# Texto de origen
++++++++++++++++++++
Me gustaría escribir un ensayo sobre la complejidad de la simpleza. Dedicaría largos y enrevesados párrafos a desentrañar los misterios del pensamiento complejo. Y sobre todo, trataría de explicar la tesis del reconocido biólogo y ecologista Eric Berlow, cuando afirmó ─a la manera de galimatías científico─ que «lo simple es complejo y lo complejo es simple».
De haber realizado ese estudio, quizá me fuera posible encontrar las palabras exactas para explicar que al considerar a Carlos Puebla (11 de septiembre de 1917, Manzanillo-12 de julio de 1989, La Habana), un simple cantor, no minimizaba ni menospreciaba el alcance y valor de su ejecutoria musical.
++++++++++++++++++++
[Extractos de datos]
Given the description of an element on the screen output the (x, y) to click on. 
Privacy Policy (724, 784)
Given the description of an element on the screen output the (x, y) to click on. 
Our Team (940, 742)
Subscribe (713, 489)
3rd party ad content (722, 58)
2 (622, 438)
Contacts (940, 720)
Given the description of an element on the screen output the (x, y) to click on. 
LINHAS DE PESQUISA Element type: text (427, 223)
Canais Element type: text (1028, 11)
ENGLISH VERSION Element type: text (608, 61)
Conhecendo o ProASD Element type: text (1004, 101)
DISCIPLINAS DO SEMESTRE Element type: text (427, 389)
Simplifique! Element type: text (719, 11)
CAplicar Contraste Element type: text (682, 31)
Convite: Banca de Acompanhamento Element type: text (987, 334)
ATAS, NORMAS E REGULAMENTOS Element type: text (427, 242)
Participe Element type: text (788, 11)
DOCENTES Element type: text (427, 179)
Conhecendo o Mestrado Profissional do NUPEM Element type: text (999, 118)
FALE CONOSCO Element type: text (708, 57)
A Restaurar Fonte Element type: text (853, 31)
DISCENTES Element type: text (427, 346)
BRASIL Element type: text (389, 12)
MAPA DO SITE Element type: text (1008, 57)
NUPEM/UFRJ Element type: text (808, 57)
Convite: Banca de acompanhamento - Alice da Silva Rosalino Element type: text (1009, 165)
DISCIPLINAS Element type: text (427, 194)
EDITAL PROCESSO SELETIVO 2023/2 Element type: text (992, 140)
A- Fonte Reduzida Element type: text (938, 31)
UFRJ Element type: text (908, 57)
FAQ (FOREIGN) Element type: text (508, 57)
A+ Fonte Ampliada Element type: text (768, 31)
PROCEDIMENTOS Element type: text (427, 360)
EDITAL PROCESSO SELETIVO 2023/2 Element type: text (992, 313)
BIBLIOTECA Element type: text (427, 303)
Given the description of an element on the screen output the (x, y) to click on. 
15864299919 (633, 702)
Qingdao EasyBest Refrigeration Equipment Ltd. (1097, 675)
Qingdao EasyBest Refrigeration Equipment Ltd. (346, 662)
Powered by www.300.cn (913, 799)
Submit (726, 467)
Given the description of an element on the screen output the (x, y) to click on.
++++++++++++++++++++
# Tu tarea
Reproduce sin cambios el tramo del texto sobre Carlos Puebla que va desde "De haber realizado" hasta "su ejecutoria musical.". Los registros no tienen ningún papel en esto.

# Solución de la tarea
De haber realizado ese estudio, quizá me fuera posible encontrar las palabras exactas para explicar que al considerar a Carlos Puebla (11 de septiembre de 1917, Manzanillo-12 de julio de 1989, La Habana), un simple cantor, no minimizaba ni menospreciaba el alcance y valor de su ejecutoria musical.